As a PVC Laminate Sheet Production Line manufacturer, Anda also works with surface finishing and lamination equipment for panel and profile factories. Anda PVC Laminate Sheet Production Line videos let buyers view machine operation, material flow, and surface results before discussing layout.
For buyers comparing UPVC profile extrusion line options, Anda’s UPVC Door And Window Profile Production Line brings together extrusion, cooling, hauling, cutting, stacking, optional sealing strip systems, energy-saving design, and service support. Welcome to watch Anda's video on the UPVC Door And Window Profile Production Line to learn more details.
Real capacity is a chain: kg/h, m/min, profile weight, mould change time, scrap rate, power use, and labor cost. When these numbers are calculated together, a factory can quote window profile orders with confidence and avoid buying a line that only looks productive on paper.
The UPVC Door And Window Profile Production Line gives factories a practical base for this calculation because it covers the process from PVC compound plasticizing to stacked profiles. The right choice makes good meters at a stable cost per meter, shift after shift.

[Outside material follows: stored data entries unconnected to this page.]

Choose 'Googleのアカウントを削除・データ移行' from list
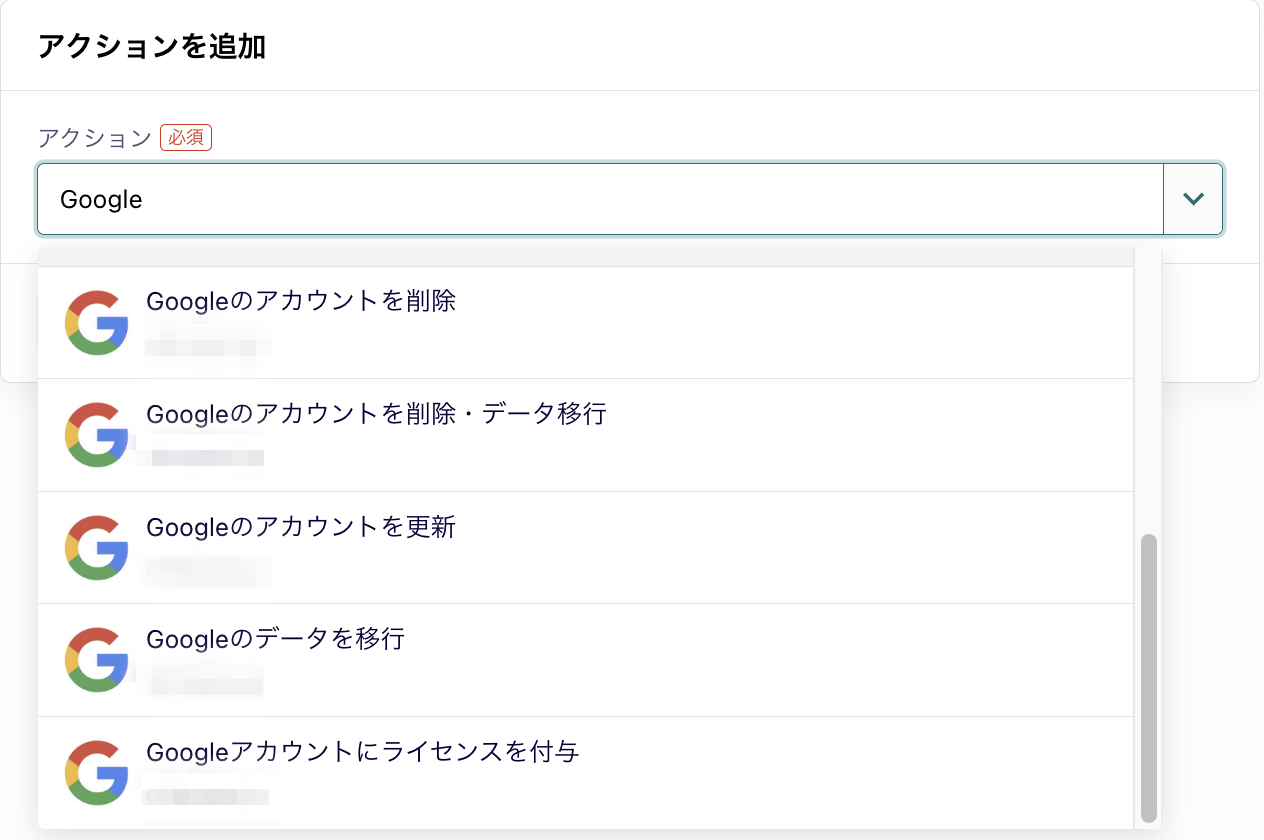1264x840 pixels. (x=376, y=413)
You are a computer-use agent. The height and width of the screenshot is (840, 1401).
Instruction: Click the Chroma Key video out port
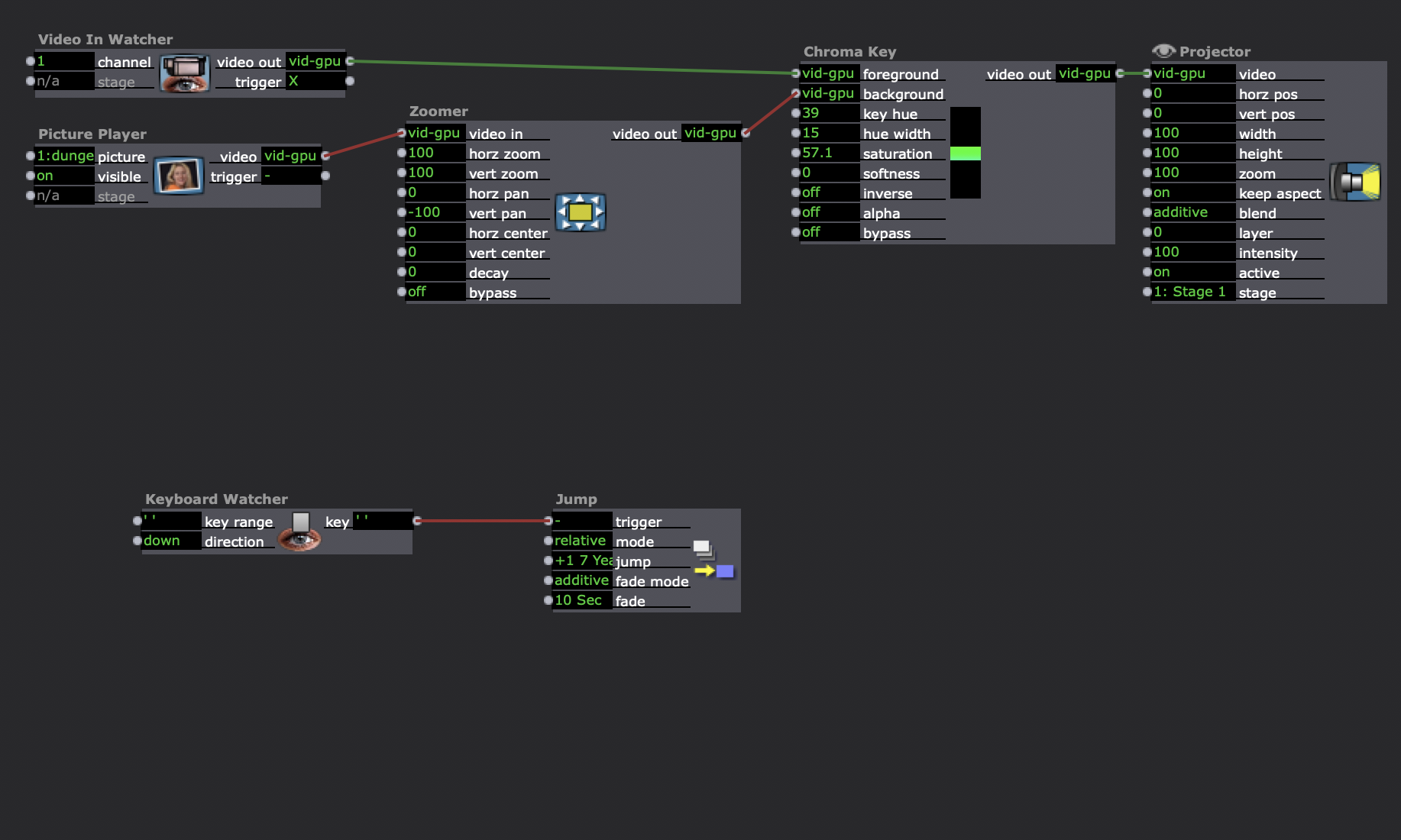point(1120,73)
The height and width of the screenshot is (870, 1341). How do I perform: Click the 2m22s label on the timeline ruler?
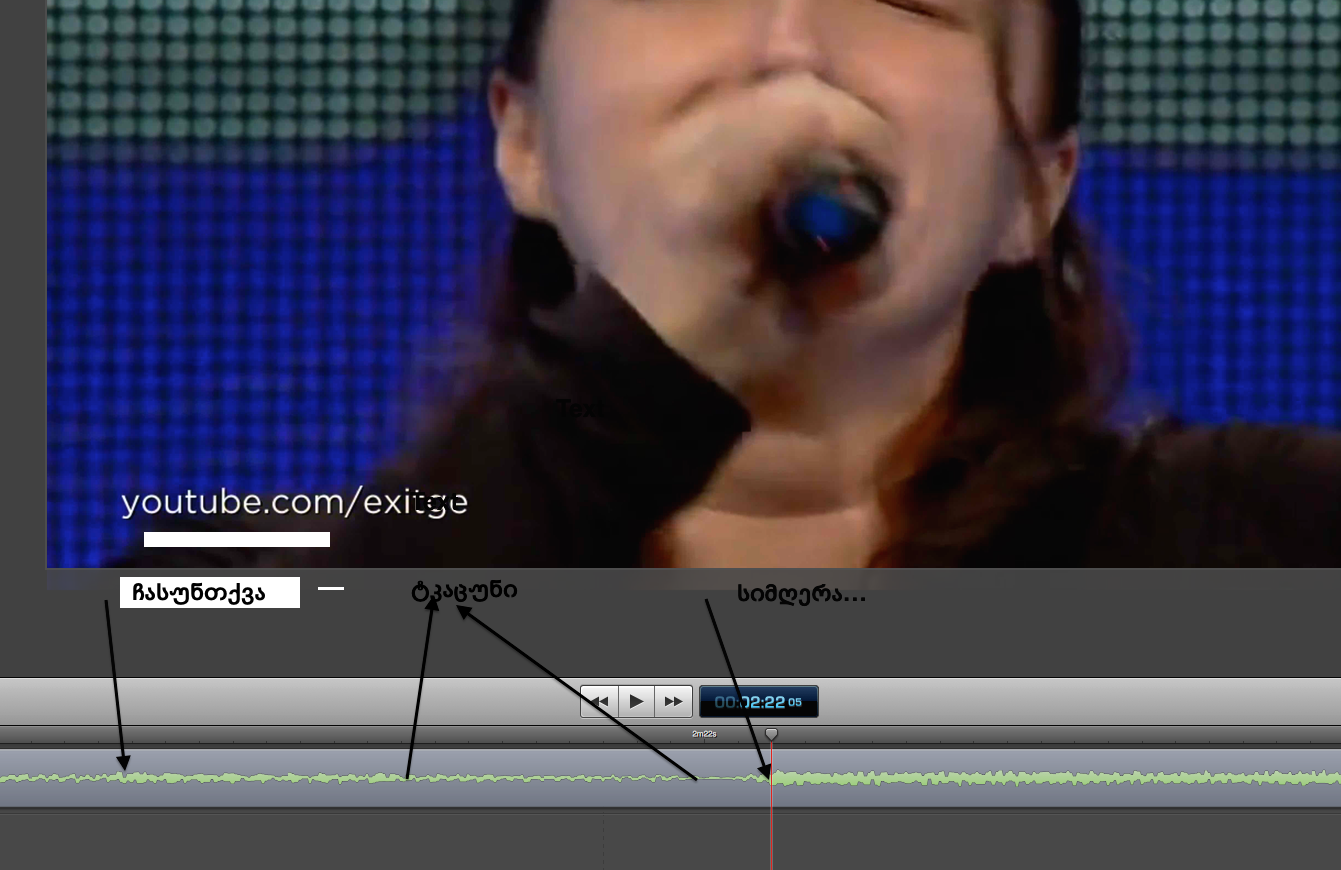pos(705,733)
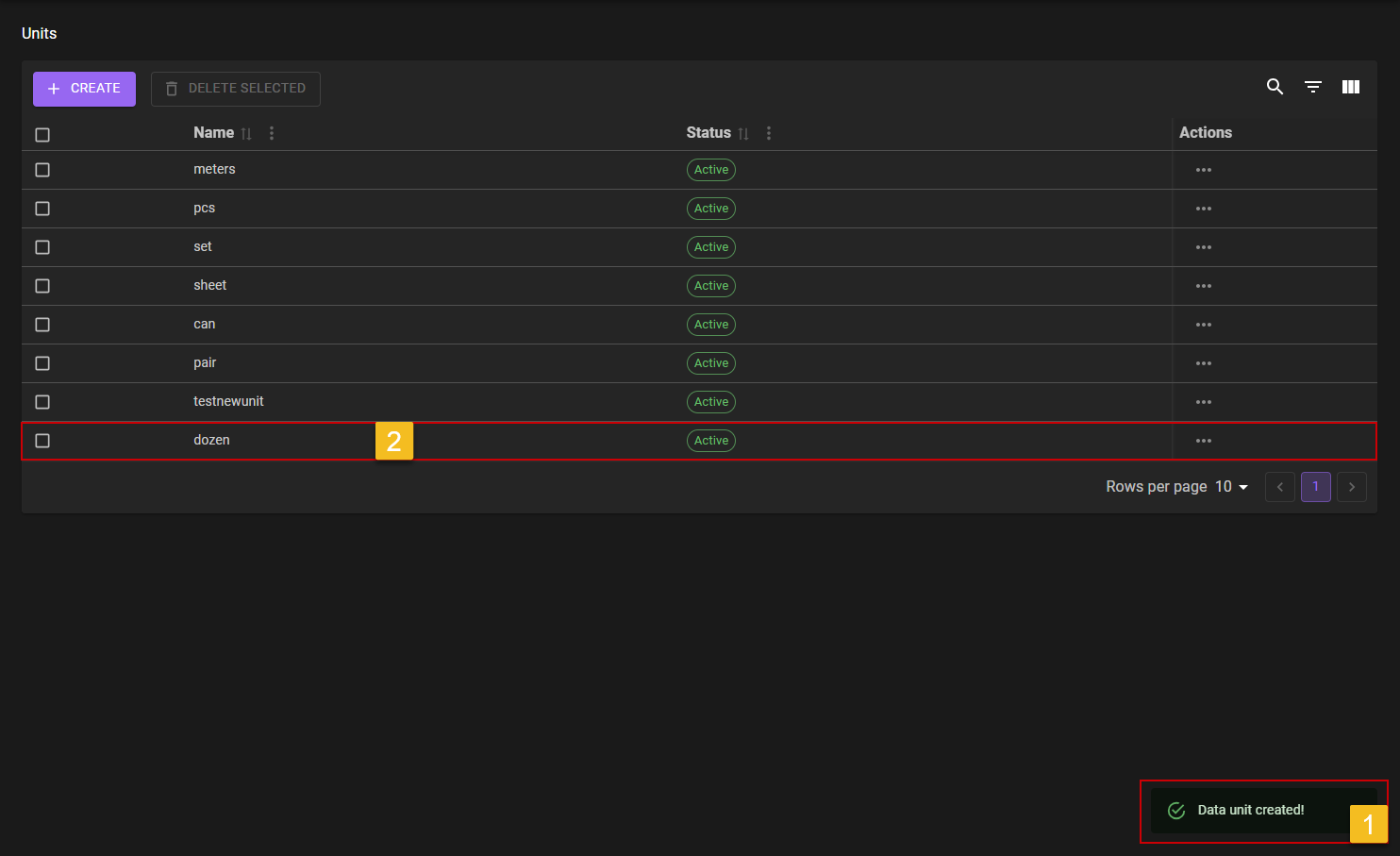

Calculate gross meters from line speed, then subtract downtime and scrap: good meters per shift = m/min × 60 × running hours × (1 - scrap rate). Multiply by kg/m to get good kg per shift.
Kg/h measures mass output from the extruder. M/min measures saleable length from the haul-off. Use profile weight per meter to convert between them because heavy and light profiles give different kg/h at the same speed.
Mould change time reduces running hours. Many short batches add set-up time, start-up scrap, and labor cost. That raises cost per meter even when line speed is unchanged.
A complete line links extrusion, cooling, hauling, cutting, and stacking. It reduces mismatch risk between machines and makes stable line speed, good meters, power use, and cost per meter easier to measure.